Quando, nel 1973, la Yamaha schierò al via del Motomondiale la sua 500 4 cilindri 2 tempi, molti addetti ai lavori si mostrarono scettici sulle possibilità di successo della rivoluzionaria moto giapponese, era infatti la prima volta che la Yamaha si schierava al via della classe regina con una moto a cilindrata piena (in precedenza aveva tastato il terreno con una 350 maggiorata) ma soprattutto era la prima volta che un costruttore schierava una 500 2 tempi espressamente progettata per i Gran Premi del Motomondiale.
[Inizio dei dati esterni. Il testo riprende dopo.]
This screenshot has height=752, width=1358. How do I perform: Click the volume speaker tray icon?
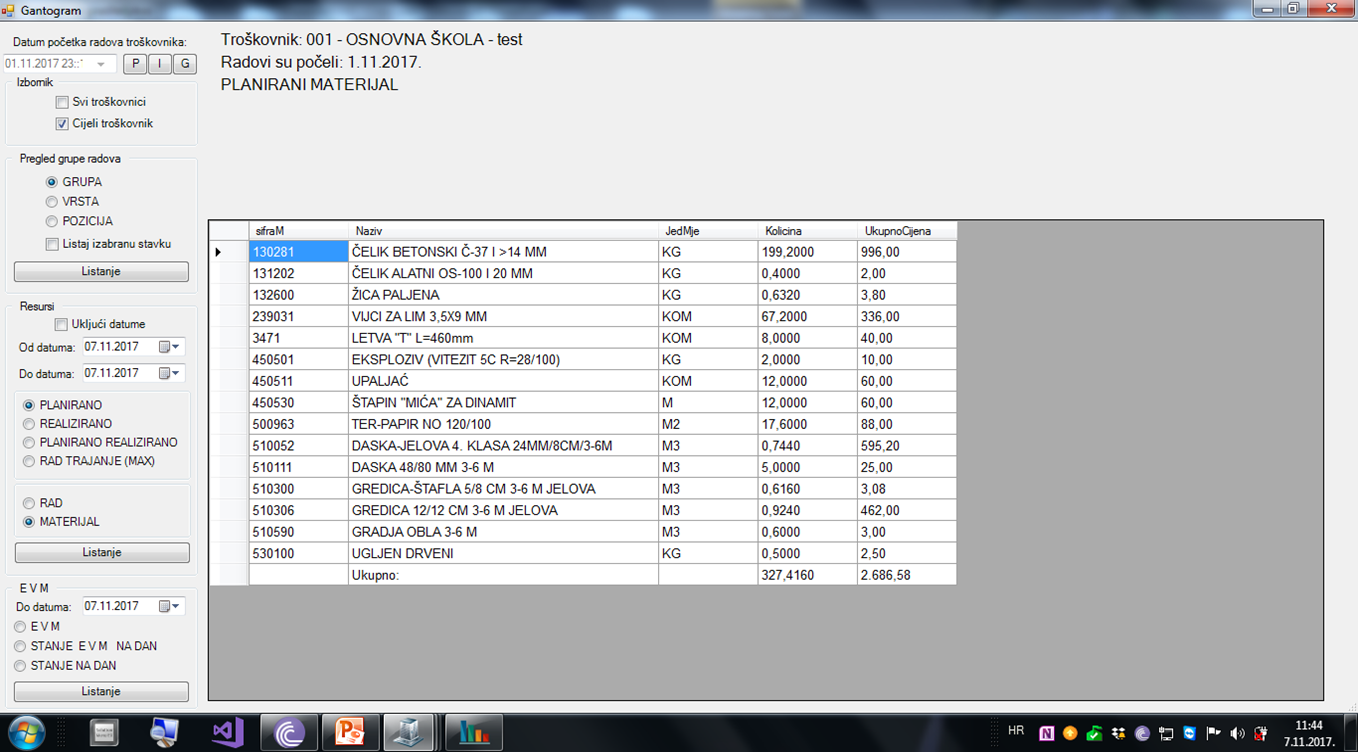click(x=1237, y=733)
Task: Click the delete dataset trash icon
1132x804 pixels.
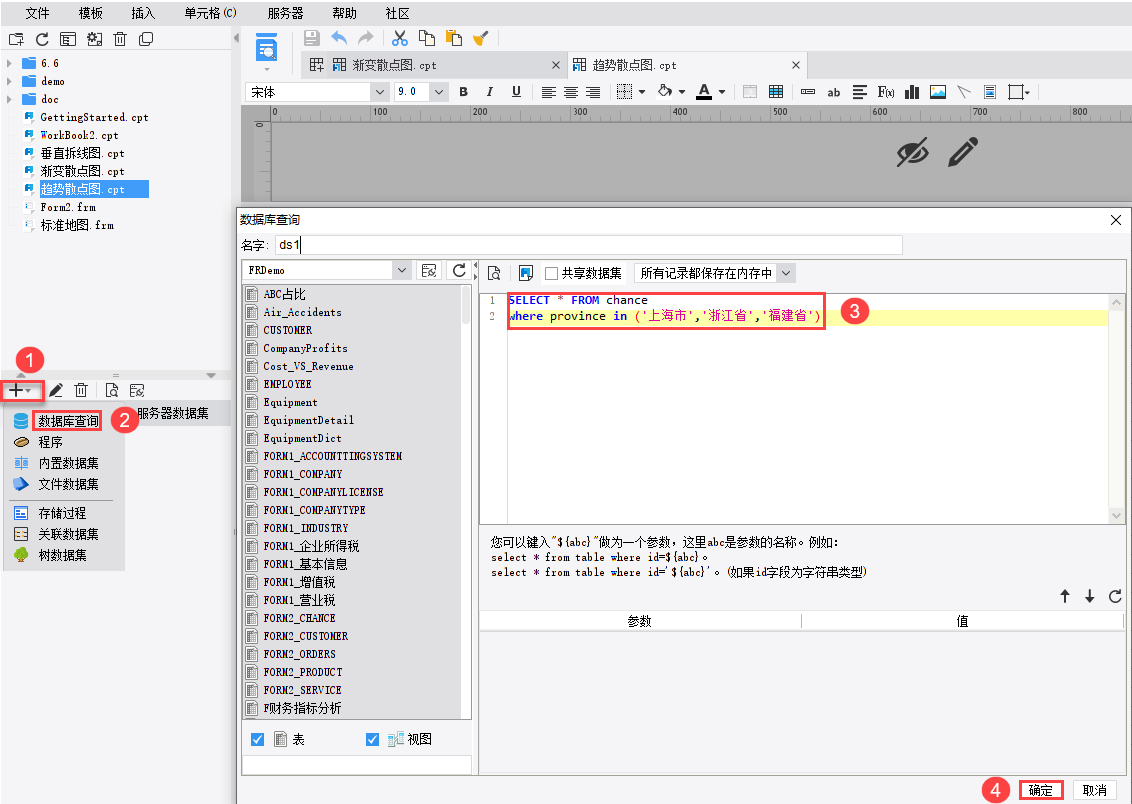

Per molto tempo, fino ai primi anni ’70, vigeva la convinzione che il motore a 2 tempi non fosse adatto alle “grosse” cilindrate, con particolare riferimento alla classe regina, la 500, una teoria confortata dal fatto che fino ad allora la 500, sin dai primissimi anni del Motomondiale, era stata un riservato dominio delle 4 cilindri/4 tempi italiane, Gilera prima ed MV Agusta poi, con qualche interferenza delle inglesi AJS nel 1949 e Norton nel 1951; all’epoca si riteneva che i grossi monocilindrici a 2 tempi fossero indicati solo per il Motocross dove venivano richieste caratteristiche di potenza ed erogazione diverse da quelle delle moto da Gran Premio.
D’altronde, avendo avuto campo libero, i due costruttori italiani non erano spinti alla sperimentazione di soluzioni tecniche alternative.
La “conversione”, che si concretizzò con la Yamaha OW20 affidata a Jarno Saarinen nel 1973 e che venne portata al titolo iridato da Agostini nel 1975, era in realtà iniziata qualche anno prima vuoi per qualche iniziativa privata – ricordiamo in particolare la Konig di Kim Newkombe che nel 1973 si piazzò al secondo posto nella classifica del mondiale alle spalle di Read e davanti ad Agostini – e poi dai primi esperimenti di Suzuki e Kawasaki basati su progetti di moto di serie.
Da quel 1973 la storia della classe 500 cambiò nonostante qualche tentativo della Honda che, sempre fedele al 4 tempi, mise in campo l’ardito ma fallimentare progetto della NR a pistoni ovali e solo una imposizione regolamentare riporterà in auge il 4 tempi nel 2002 con l’introduzione della MotoGP.
A giustificazione della debacle del 4 tempi rispetto al 2 tempi è giusto ricordare che l’introduzione della norma sul vincolo ad un massimo di 4 cilindri e l’imposizione dei silenziatori allo scarico tarpò le ali ai 4 tempi; a conferma di questa teoria ricordiamo che nella seconda metà degli anni ‘60 le Honda pluricilindriche a 4 tempi si battevano alla pari con le 2 tempi di Suzuki e Yamaha.